Life at the museum began well. The Daniel Adamson’s unique combination of steam engine and stylish Art Deco interiors drew admiring visitors, but she soon fell victim to the funding cuts affecting the region’s cultural and heritage sectors. Maintenance became too expensive to carry out, and by the early 1990s she was starting to show signs of neglect. Over the next decade the Danny’s condition deteriorated, and to add insult to injury, she was vandalised and partly set alight.
In early February 2004, despite being a unique century-old maritime survival, she was earmarked for scrapping at Garston. But word of this soon got round the tightly knit maritime community grapevine, and within days the momentous decision to try and save her was taken.
The campaign was spearheaded by Mersey tug skipper Dan Cross, who formed the Daniel Adamson Preservation Society (DAPS) with the help of Tony Hirst, a former director of the Ellesmere Port Boat Museum. Dan’s employer Svitzer Marine, on hearing of the steam tug’s plight, offered to dry dock and survey her for free to assess whether she was in fact worth saving. The next thing he knew, Dan had bought the Daniel Adamson from owner MSCC for the princely sum of £1, and the campaign was underway.
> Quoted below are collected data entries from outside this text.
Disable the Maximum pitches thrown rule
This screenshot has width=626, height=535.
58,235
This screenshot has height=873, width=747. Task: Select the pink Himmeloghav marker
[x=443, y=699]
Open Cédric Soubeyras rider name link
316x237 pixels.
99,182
Supporters started to emerge from all over the North West, but also from Yorkshire, the Midlands, North Wales and beyond. By April preparations had been made to tow the tug to Eastham and out into the Mersey. The scale of the challenge became clear when the cost of insurance, simply to tow her from Eastham to a berth across the river in Liverpool, was quoted at £2,000. But with the goodwill and generosity of many, the money was raised.
Even though she had been stationary for two decades, and the move from Ellesmere Port would not be done under her own steam, a new chapter in the Daniel Adamson’s life was about to start. There was a determination that she would steam again, and the support from many quarters gave DAPS the confidence to throw everything into the campaign.
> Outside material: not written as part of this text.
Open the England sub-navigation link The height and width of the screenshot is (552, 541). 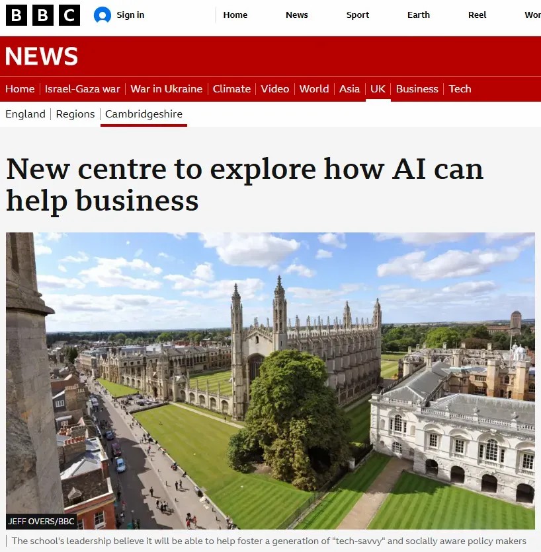point(25,114)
The next task was clearing two decades’ worth of mud, rainwater and rubbish. As the media and Internet forums spread the word about the Daniel Adamson’s resuce, more members and volunteers joined up to DAPS, bringing much needed skills, enthusiasm, and crucially, time. Ships’ surveyors and engineers, pipefitters, plumbers, joiners, electricians and many more, retired and still in employment, all offered their services free of charge.
Original members of the crew also turned up, including John Deakin, whose knowledge of the quirky workings of the old vessel proved invaluable. Customers and suppliers of Svitzer Marine also came forward with favours such as free surveys, rust repairs, paint and pilotage.
United Utilities granted the use of some redundant buildings to use as workshops at Sandon half-tide basin, where the repair works to the hull and boiler could be carried out and also training given to students from TTE Training. Grants started to be raised from various trusts and funds, including Halton Borough Council, the Manifold Trust, the P H Holt Charitable Trust, the Pilgrim Trust and the PRISM fund.
But more – much more - was needed. The commitment and fundraising drive paid off, and in February 2015 the Heritage Lottery Fund awarded £3.8m to restore the Daniel Adamson to full working order. The exciting news meant that she would once again be able to sail under her own steam.
From a vandalised wreck days away from the breaker’s yard, the Daniel Adamson has sailed into the elite ranks of the National Historic Fleet, the maritime version of Grade I listed building status – alongside vessels of national significance such as the Cutty Sark, HMS Victory and SS Great Britain.
The Daniel Adamson has been kept afloat quite literally from the hard work and dedication of hundreds of volunteers and the goodwill of scores of companies, and from May 2016 a new generation of enthusiasts will be able to marvel at the her unexpected Art Deco interiors and experience the thrill of steam.